**Study text**

High-Risk Foods Identification, Food Safety, Product Tracing, Food Defense, Preventive Controls

Food and Drug Administration (FDA) must designate high-risk foods that require additional recordkeeping to enable rapid and effective track and trace, (product tracing), during a foodborne illness outbreak or other event.

Announced TODAY, FDA plans to:

1.    Publish a list of these high-risk foods (HRFs) and

2.    Issue a proposed rule under section 204(d)(1) of the FDA Food Safety Modernization Act (FSMA) to establish the recordkeeping requirements for the designated HRFs.

Designation of HRFs must be based on the historical public record of any outbreaks and cases of foodborne disease, as well as a number of vulnerable food- and processing-related factors associated with that HRF.

A product tracing system involves documenting the production and distribution chain of products so that in the case of an outbreak or evidence of contaminated food, a product can be traced back to a common source or its distribution channels.

When an outbreak of foodborne illness occurs or contaminated product is identified, product tracing systems enable government agencies and those who produce and sell food to remove a product from the marketplace and alert the public if a product has already been distributed.

Many producers, manufacturers and retailers have product tracing systems in place, but they vary depending on the amount of information the system records, how far forward or backwards in the supply chain the system tracks, technologies used to maintain records and the precision with which a system can pinpoint a product’s movement.

**Task instructions**
Answer these questions using the text on high-risk foods above.
1. Under which section of the FDA Food Safety Modernization Act will FDA issue the proposed rule?
2. On what must the designation of high-risk foods be based?
3. What two actions do product tracing systems enable once an outbreak occurs or contaminated product is identified?

**Dataset entries**
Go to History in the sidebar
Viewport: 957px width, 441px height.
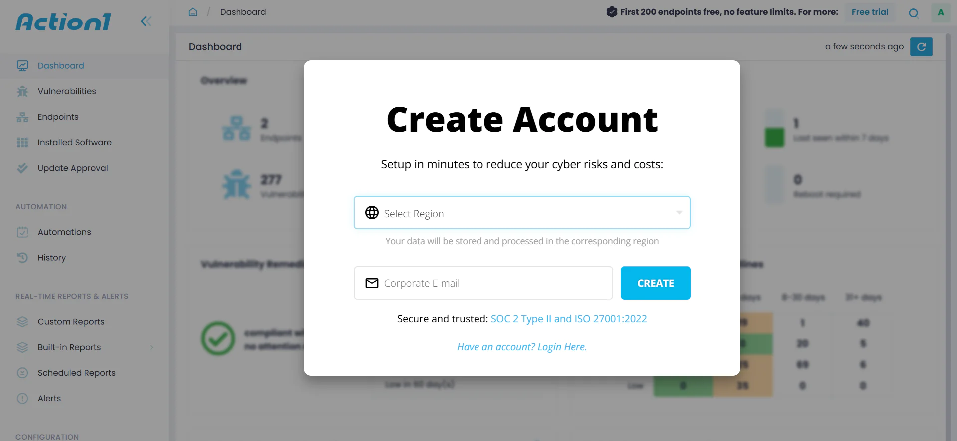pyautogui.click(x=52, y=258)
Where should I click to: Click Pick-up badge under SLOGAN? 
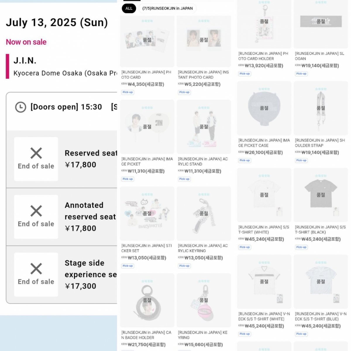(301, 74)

---

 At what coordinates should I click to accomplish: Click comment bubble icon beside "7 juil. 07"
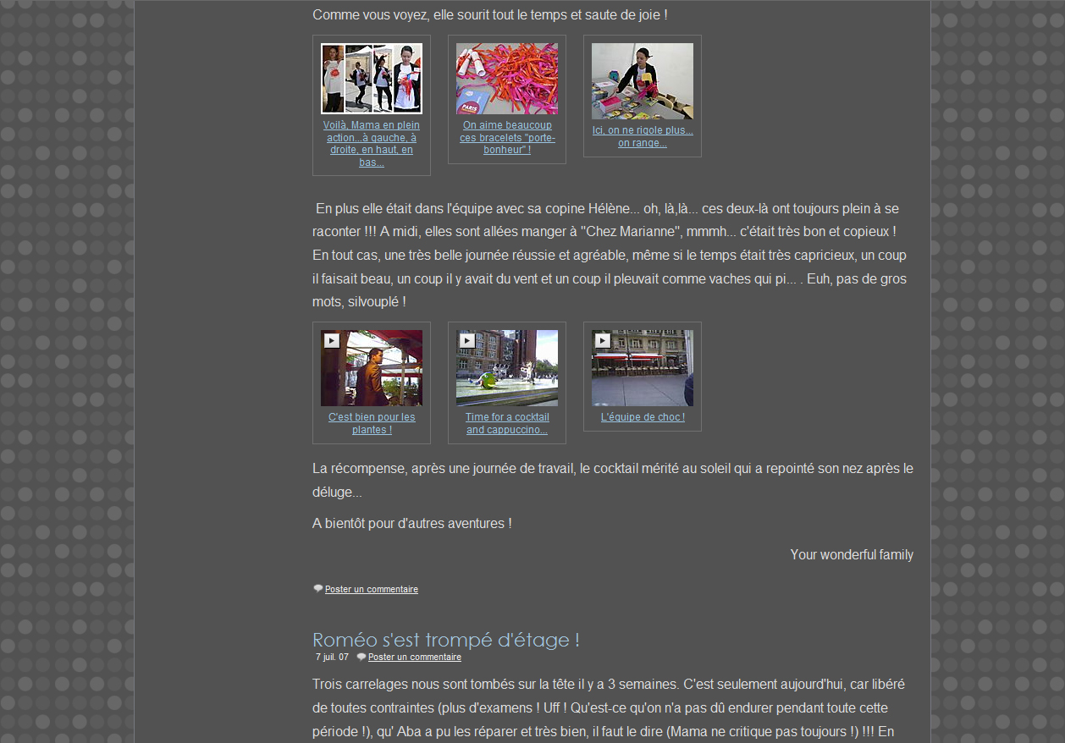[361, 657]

* * *

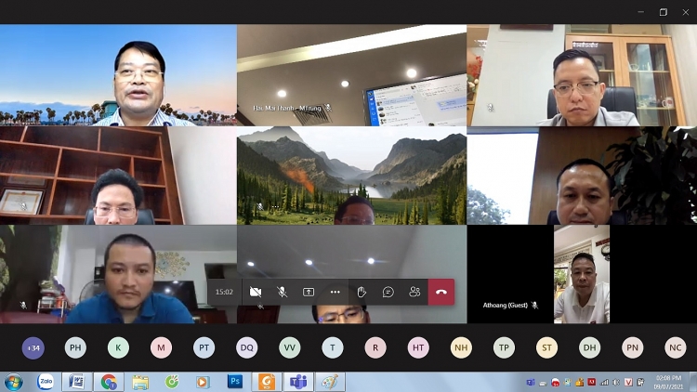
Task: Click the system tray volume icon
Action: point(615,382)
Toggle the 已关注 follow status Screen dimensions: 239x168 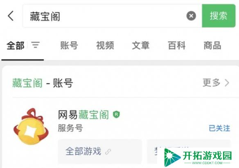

**Worked solution**
1. Section 204(d)(1).
2. The historical public record of any outbreaks and cases of foodborne disease, together with a number of vulnerable food- and processing-related factors associated with that food.
3. Removing a product from the marketplace and alerting the public if the product has already been distributed.